→ Auszug zum Lesen:
============

Trikes in den Wechseljahren

Harley-Davidson als Vorbild

Trikes in den Wechseljahren
Das Klientel der Trike-Fahrer hat sich gewandelt © Rewaco

Mit Trikes werden häufig Rockerbanden auf von Käfermotoren angetriebenen Dreirädern verbunden. Die Branche ist dabei im Wandel, hat aber Schwierigkeiten, das alte Image abzulegen.

Von Thomas Flehmer

Lange Bärte, ein Pferdeschwanz und unter der Lederweste sind diverse Tätowierungen auf nackter Brust zu sehen. Ein Platz dahinter, etwas erhöht sitzend, thront im Minirock die blondierte Freundin und checkt gerade ihr Makeup. Das ist zumeist das vorherrschende Image, von dem sich die langsam wachsende Trike-Branche lösen möchte. "Heute arbeitet die vornehmliche Kundschaft als Jurist oder Zahnarzt, die auch über das nötige Kleingeld verfügen", sagt Hermann Heringer, einer von drei Geschäftsführern der Firma Rewaco, die sich auf den Bau von Trikes und Bike Conversions spezialisiert hat.

Trike kostet zwischen 20.000 und 40.000 Euro

Vor knapp 22 Jahren gründete Harald Schmitz das Unternehmen – damals noch als Garagenfirma. Doch die Bastlerzeit war schnell vorbei und die Fertigung wurde immer größer. Heute beschäftigt Rewaco rund 70 Mitarbeiter am Standort Lindlar in der Nähe von Köln. Rund 500 Stück werden pro Jahr gefertigt und auch verkauft, Tendenz steigend. Zwischen 20.000 und 40.000 Euro kostet ein Trike. "Wir werden 2013 in den US-amerikanischen Markt einsteigen", sagt Heringer, der gerade in Nordamerika einen großen Bedarf sieht.

============

→ Aufgabenstellungen:
(1) Gib den Absatz „Vor knapp 22 Jahren gründete Harald Schmitz…“ aus dem Text über Trikes als knappe Stichpunktliste wieder. Alle wesentlichen Fakten sollen darin enthalten bleiben.
(2) Übersetze diesen Satz aus dem Text über Trikes ins Englische: „Mit Trikes werden häufig Rockerbanden auf von Käfermotoren angetriebenen Dreirädern verbunden.“

Daten zu Klickzielen
============

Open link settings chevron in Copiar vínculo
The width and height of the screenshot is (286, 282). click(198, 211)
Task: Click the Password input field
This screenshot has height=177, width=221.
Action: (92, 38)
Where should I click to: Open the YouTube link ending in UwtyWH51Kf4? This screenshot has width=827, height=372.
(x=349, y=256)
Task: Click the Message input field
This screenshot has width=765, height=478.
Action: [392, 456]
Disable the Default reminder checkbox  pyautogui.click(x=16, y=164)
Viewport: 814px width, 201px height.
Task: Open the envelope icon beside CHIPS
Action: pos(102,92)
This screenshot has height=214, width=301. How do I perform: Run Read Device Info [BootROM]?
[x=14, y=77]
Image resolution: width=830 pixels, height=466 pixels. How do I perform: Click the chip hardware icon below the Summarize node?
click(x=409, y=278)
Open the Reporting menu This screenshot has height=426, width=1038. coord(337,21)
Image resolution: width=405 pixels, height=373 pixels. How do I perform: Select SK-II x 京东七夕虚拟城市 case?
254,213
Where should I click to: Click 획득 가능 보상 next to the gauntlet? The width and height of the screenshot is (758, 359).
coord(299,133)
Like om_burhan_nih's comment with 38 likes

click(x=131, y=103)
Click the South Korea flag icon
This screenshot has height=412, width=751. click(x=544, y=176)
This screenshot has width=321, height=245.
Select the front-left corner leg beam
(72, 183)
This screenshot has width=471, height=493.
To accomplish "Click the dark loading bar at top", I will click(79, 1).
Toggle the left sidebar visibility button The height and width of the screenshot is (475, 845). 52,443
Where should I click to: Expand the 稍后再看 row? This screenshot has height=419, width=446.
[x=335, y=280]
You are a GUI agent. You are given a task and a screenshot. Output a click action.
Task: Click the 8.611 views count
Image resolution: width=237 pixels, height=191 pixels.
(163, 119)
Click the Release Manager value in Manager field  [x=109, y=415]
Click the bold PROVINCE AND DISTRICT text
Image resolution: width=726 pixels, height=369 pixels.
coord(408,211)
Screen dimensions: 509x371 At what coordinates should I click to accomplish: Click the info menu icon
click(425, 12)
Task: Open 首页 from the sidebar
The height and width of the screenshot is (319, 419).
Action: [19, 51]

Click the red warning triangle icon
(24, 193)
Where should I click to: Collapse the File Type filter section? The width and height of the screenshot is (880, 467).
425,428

============

→ Lösungen je Aufgabe:
(1)
- Harald Schmitz gründete Rewaco vor knapp 22 Jahren als Garagenfirma.
- Die Bastlerzeit endete schnell, die Fertigung wuchs stetig.
- Heute arbeiten rund 70 Mitarbeiter am Standort Lindlar bei Köln.
- Pro Jahr werden rund 500 Trikes gefertigt und verkauft, Tendenz steigend.
- Ein Trike kostet zwischen 20.000 und 40.000 Euro.
- Laut Heringer steigt das Unternehmen 2013 in den US-amerikanischen Markt ein, weil er in Nordamerika großen Bedarf sieht.

(2) Trikes are often associated with biker gangs riding three-wheelers powered by Beetle engines.